Hi everyone, I've enjoyed reading your thoughts on this.
I think there are two potential approaches:
You can either try the modchip (disabling the signature checks/making them always return true, etc)
OR
(and I think this is likely to be easier but is much less flexible) clone an existing "genuine" DMS.
I've had no time to look at this but if I were wanting to secure a drive I'd probably take some kind of hash of the
unique characteristics of the drive I was "locking", e.g. manufacturer name/ID, drive serial number, BIOS version, etc (or a combination) and write it to the drive somewhere (possibly the "interesting" space before the partitions start, but who knows?) It would then be trivial for the Phatbox to read this hash, compare it with the expected value from the drive ID etc and then accept or reject...

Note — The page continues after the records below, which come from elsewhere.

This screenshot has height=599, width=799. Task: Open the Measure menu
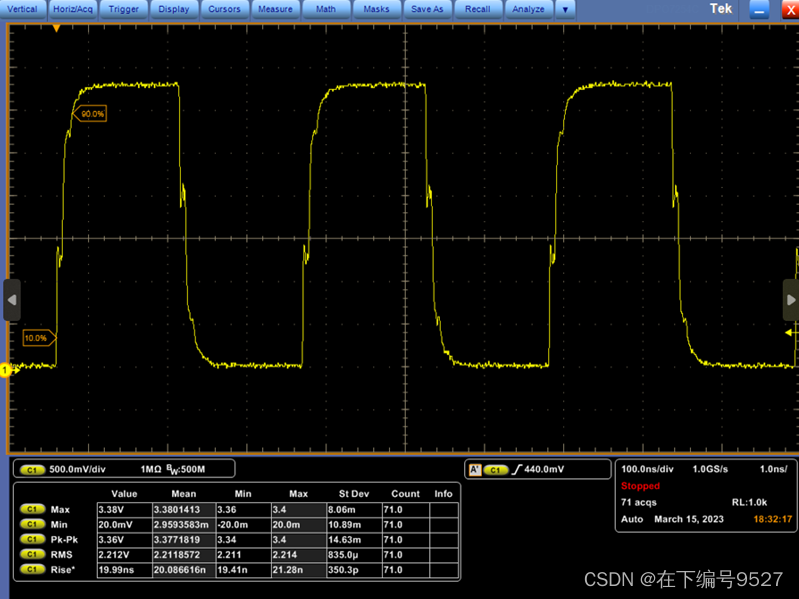tap(275, 9)
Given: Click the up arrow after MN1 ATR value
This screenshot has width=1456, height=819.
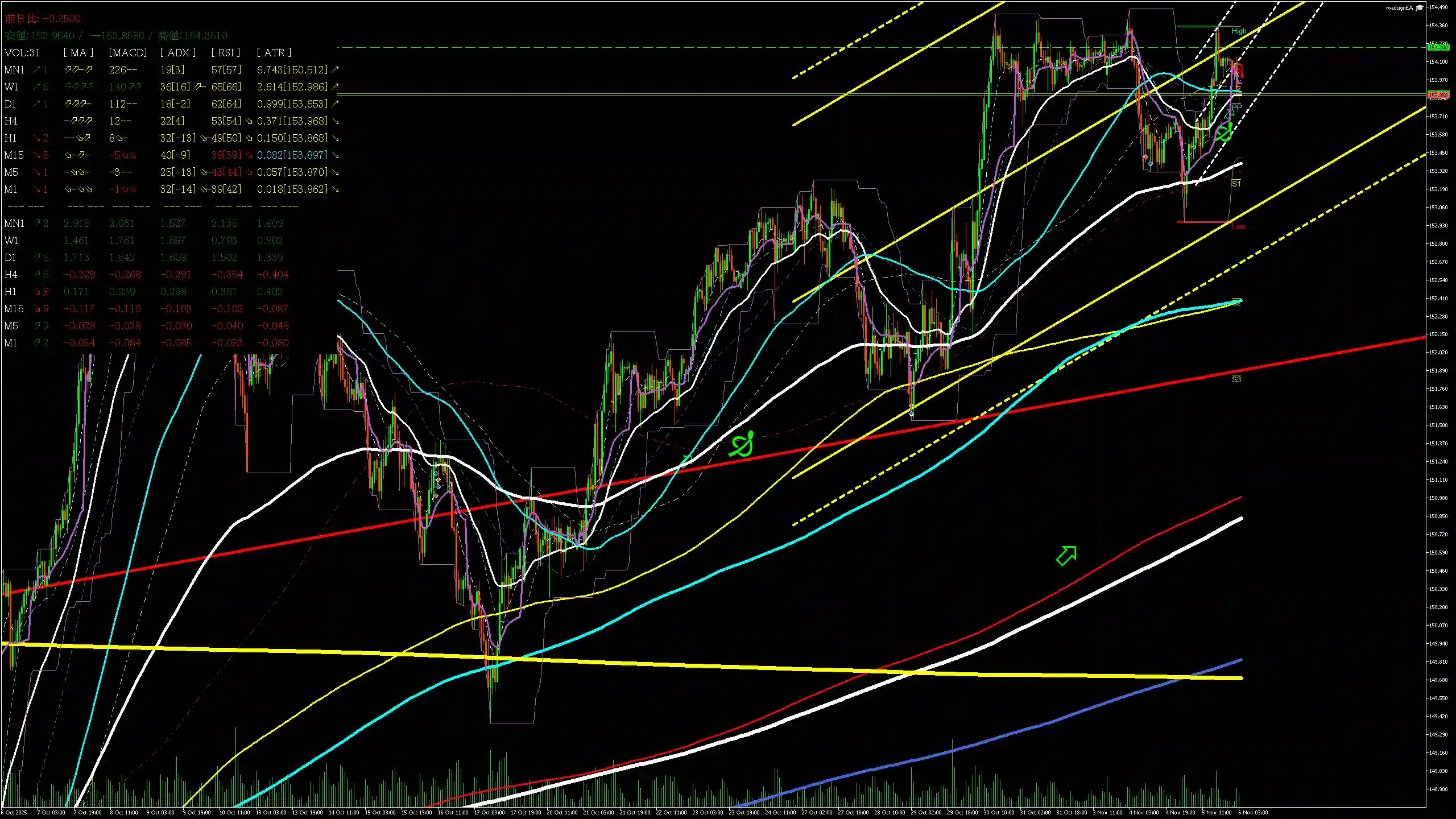Looking at the screenshot, I should (335, 69).
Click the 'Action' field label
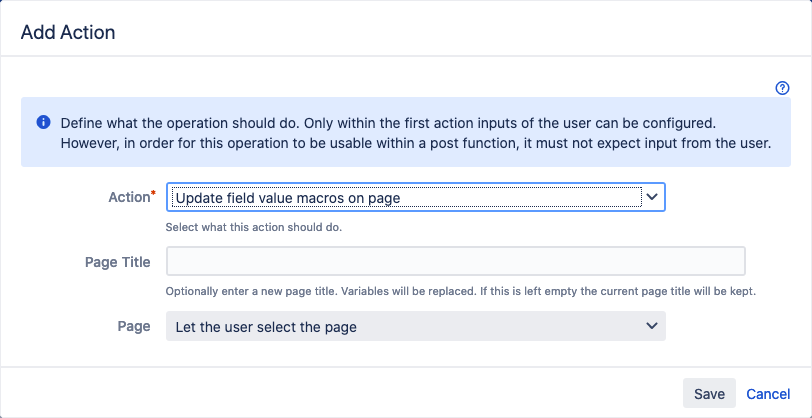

It would be interesting to see the result of a sector copy of a DMS onto the SAME make/model/version of "normal" HD -
which has had its firmware hacked to return the same serial number etc as the "genuine" DMS. HD manufacturers release flash utilities/HD toolkits, it probably wouldn't be too difficult to dump a DMS firmware (disc BIOS) image and reupload it to a non-Phatnoise drive.
I'd like to have more time to look into this but at the moment real life is getting in the way...
If I were Phatnoise I would sell the empty DMS cases at say $50 a pop and release a signing util/development kit. It seems odd that a company should base its product on an open source solution yet take such a proprietary approach. I feel it stifles a lot of the enthusiasm for their product.